I started thinking about what kind of camp Luna and Plum would go to if there was a camp that was going to give them insight and training into their particular parents culture. Both my parents are the fleeing-immigrant most-of –the-family-dead kind of Jewish. My dad’s family was from Germany and my mom’s from Russia and Poland, but the traditions they passed on weren’t the speaking Hebrew and lighting candles kind. Day One of the summer camp would have to be devoted to the skill of arguing. Prizes would be given for the longest running argument, the best argument, the most outrageous argument, and other obscure categories. Besides verbal skills, body language would be taught, including eye rolls, lip pursing, and, for advanced students, the dismissive glance.

Day Two would be making food for at least 30, even if you only have a table of four. Making sure there is enough food is a very serious part of my family’s cultural background. We pack for emergencies, which means if we’re going to the park for a couple of hours we bring enough food so that we’re covered if we can’t get home for a week. Day Two Electives could include “Overpacking a Bag,” “The Intricacies of Olive Oil,” and Rice: How Much is Too Much.

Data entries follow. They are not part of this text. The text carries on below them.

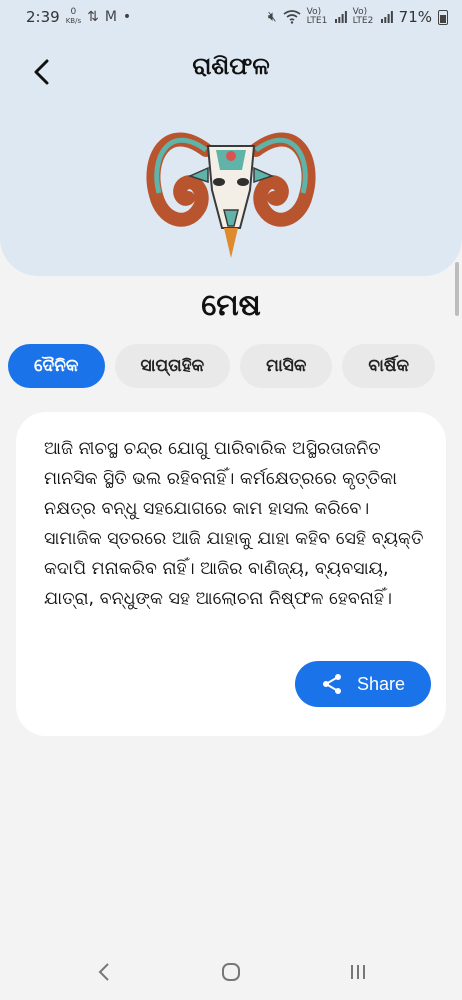  Describe the element at coordinates (43, 17) in the screenshot. I see `status-time: 2:39` at that location.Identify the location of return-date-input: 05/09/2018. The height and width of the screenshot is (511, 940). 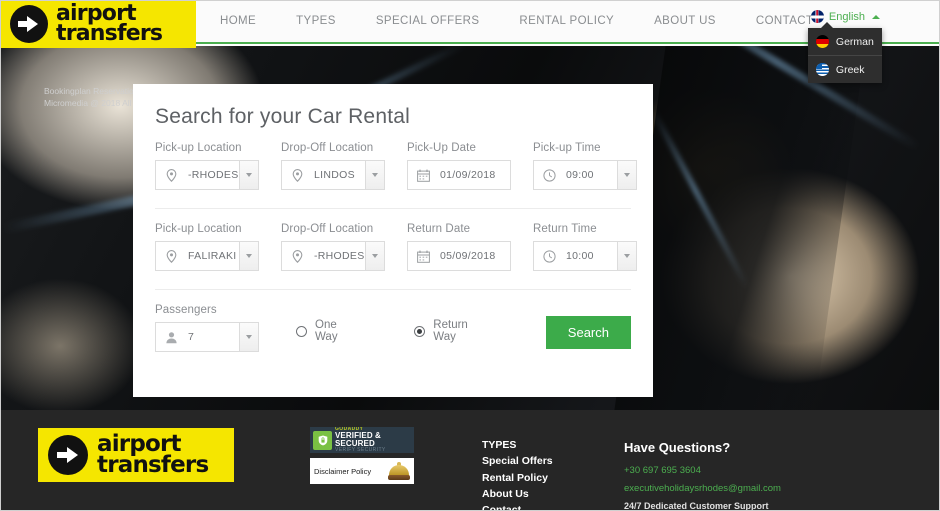
(459, 256).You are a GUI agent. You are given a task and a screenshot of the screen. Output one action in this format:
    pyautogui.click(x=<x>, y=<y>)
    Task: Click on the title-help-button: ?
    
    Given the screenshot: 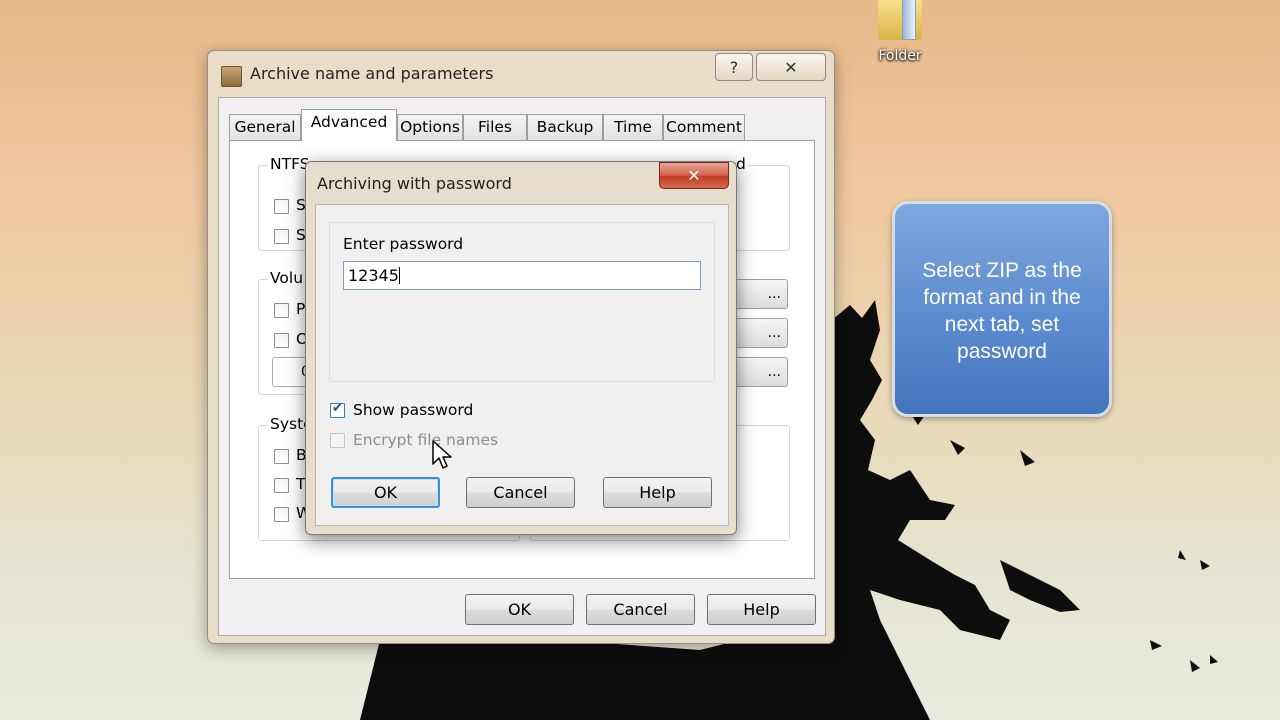 What is the action you would take?
    pyautogui.click(x=734, y=67)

Day’s Three through Five aren’t set yet, but would likely include Worrying at Both the Individual and World-Wide Scale, “Passing, Pretending, and Other Ways of Getting By,” and “Male Answering Syndrome: Not Just for Men Anymore!” The details will get worked out closer to the time. Historically, my family doesn’t plan too much.

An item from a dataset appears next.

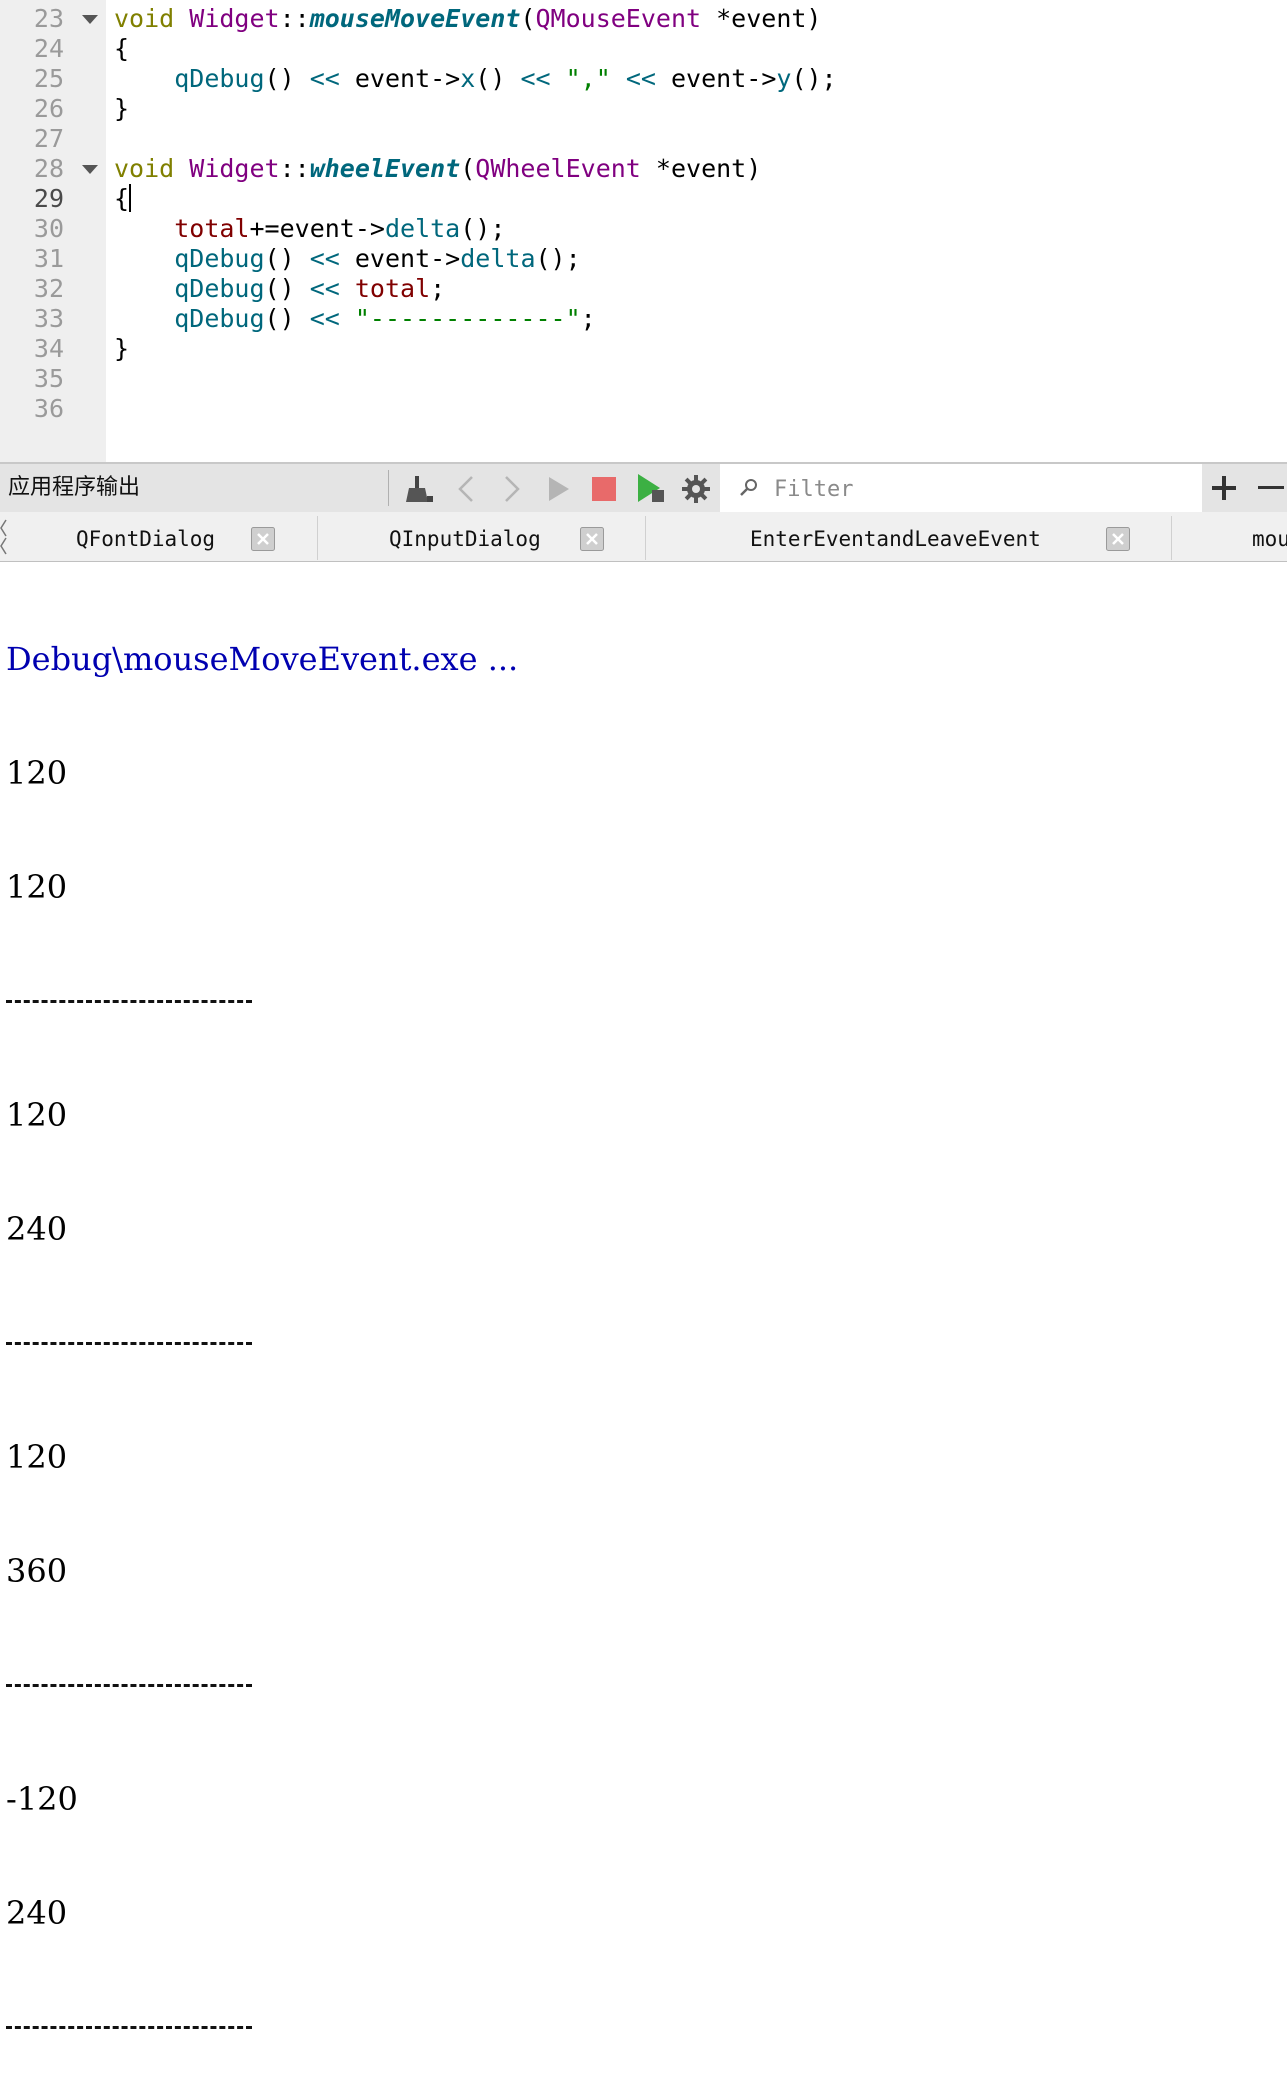 The height and width of the screenshot is (2084, 1287). I want to click on line-number: 23, so click(48, 18).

Of course, if they spend a week at my family’s day camp, they’ll have to spend a week at Jason’s family’s as well. It will make a nice contrast. While my family’s day camp will be held somewhere in the desert, Jason’s family camp would have to be in some icy mountains. Descended from Swiss-Danish stock on his mother’s side and English/Italian on his father’s, the Northern European side seems to have won out, culturally speaking. Since Jason’s family actually knows how to make a lot of things, their summer camp would involve more traditional camp activities: animal petting and perhaps shearing , weaving, and some time spent framing a barn. Evenings might be devoted to the art of communicating without saying anything or even moving your face too much. Table manners will be encouraged and plate sharing discouraged. But as at their other camp, they’ll be plenty of food. As befits the grandchildren of a former Dairy Princess, cheese will play a central role.

My children will likely return from their two weeks of cultural-heritage appreciation slightly dazed. Their may be some challenges reconciling all their new skills in their daily lives. When to burst into impassioned tears and when to throw out an icy stare? What to have for a snack, tofu or fodue? But isn’t that what many kids have to do anyway? Navigate conflicting cultural expectations , figure out what works when, and figure out, somewhere in the middle of it all, what fits right for them.